◆ **Problem details**: Copy out the data below. Keep every word as it is.
########
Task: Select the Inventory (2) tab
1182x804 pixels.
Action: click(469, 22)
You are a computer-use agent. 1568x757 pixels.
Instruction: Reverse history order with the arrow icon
########
◆ **Task output**:
Task: Select the Inventory (2) tab
1182x804 pixels.
Action: click(469, 22)
You are a computer-use agent. 1568x757 pixels.
Instruction: Reverse history order with the arrow icon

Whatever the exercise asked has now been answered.